I agree Stan, that's probably the largest event in Nebraska City all year long..... 

Last year was a load of fun!!!


----------



## NTCGRR (Jan 2, 2008)

I do hope folks will hold off buying alittle and spend money here supporting the dealers who support us. I'd hate to see the dealers stop coming. 
I'd like to see more dealers bring close out items and big sale items.


----------



## Jerry Barnes (Jan 2, 2008)

It's the only train event I get to and I drop some money on stuff every year, despite Marty's opinion of me as a cheapskate! Have really enjoyed the dealers that showed up and have supported all of them.


----------



## Stan Cedarleaf (Jan 2, 2008)

Posted By Jerry Barnes on 18 Apr 2010 01:12 PM 
{snip}despite Marty's opinion of me as a cheapskate!{snip}

Now where could he have gotten that idea???????


----------



## Stan Cedarleaf (Jan 2, 2008)

Marty, I agree about vendors coming with close out stuff. We're always lookin' for bargains to save a buck'r 2....... 

It's great to have had Cordless Renovations there as well and Kidmans, Michael and the young lady from Kansas. 

The swap meet in the shop is great as well. Got some real bargains last year.
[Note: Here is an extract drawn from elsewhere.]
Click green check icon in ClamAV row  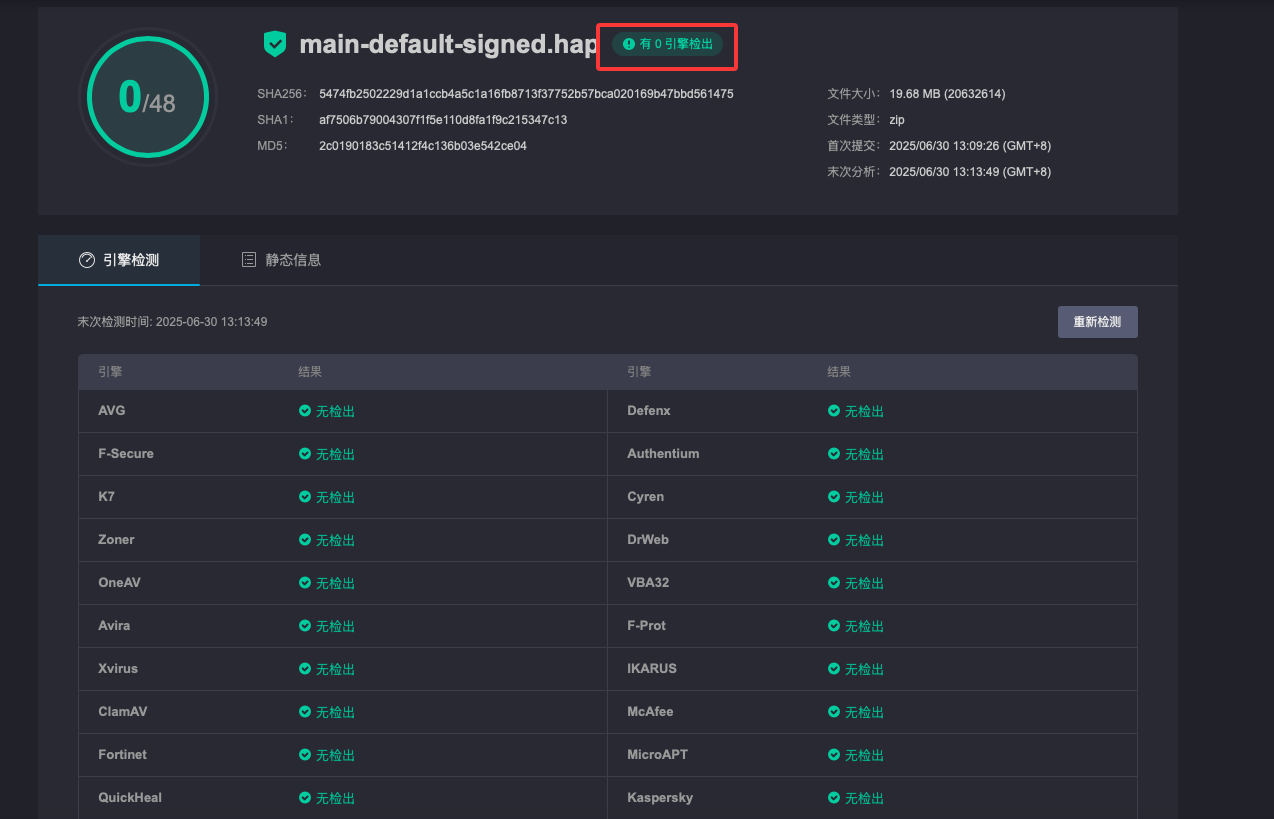pos(305,712)
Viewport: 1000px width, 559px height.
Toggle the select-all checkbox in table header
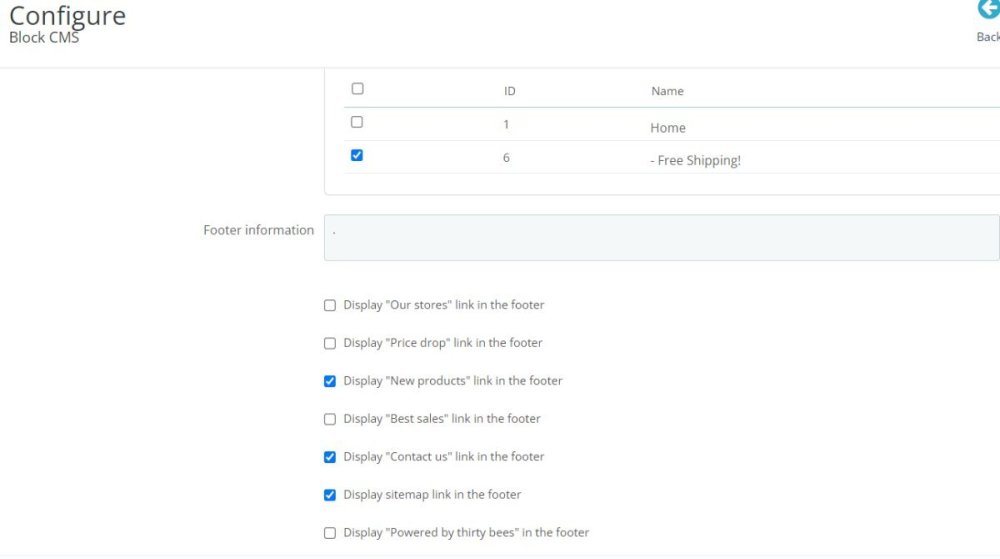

I'm sure there will be more announcements forthcoming in the next few weeks. As JJ would say.... It's only 157 days and a wakeup away.


----------



## aceinspp (Jan 2, 2008)

Well I know Jerry and he is cheap. But he does contribute to the event.







. Later RJD


----------



## Stan Cedarleaf (Jan 2, 2008)

Let's move comments and stuff to the "Official" unofficial BATTERY POWERED STEAMUP Thread


----------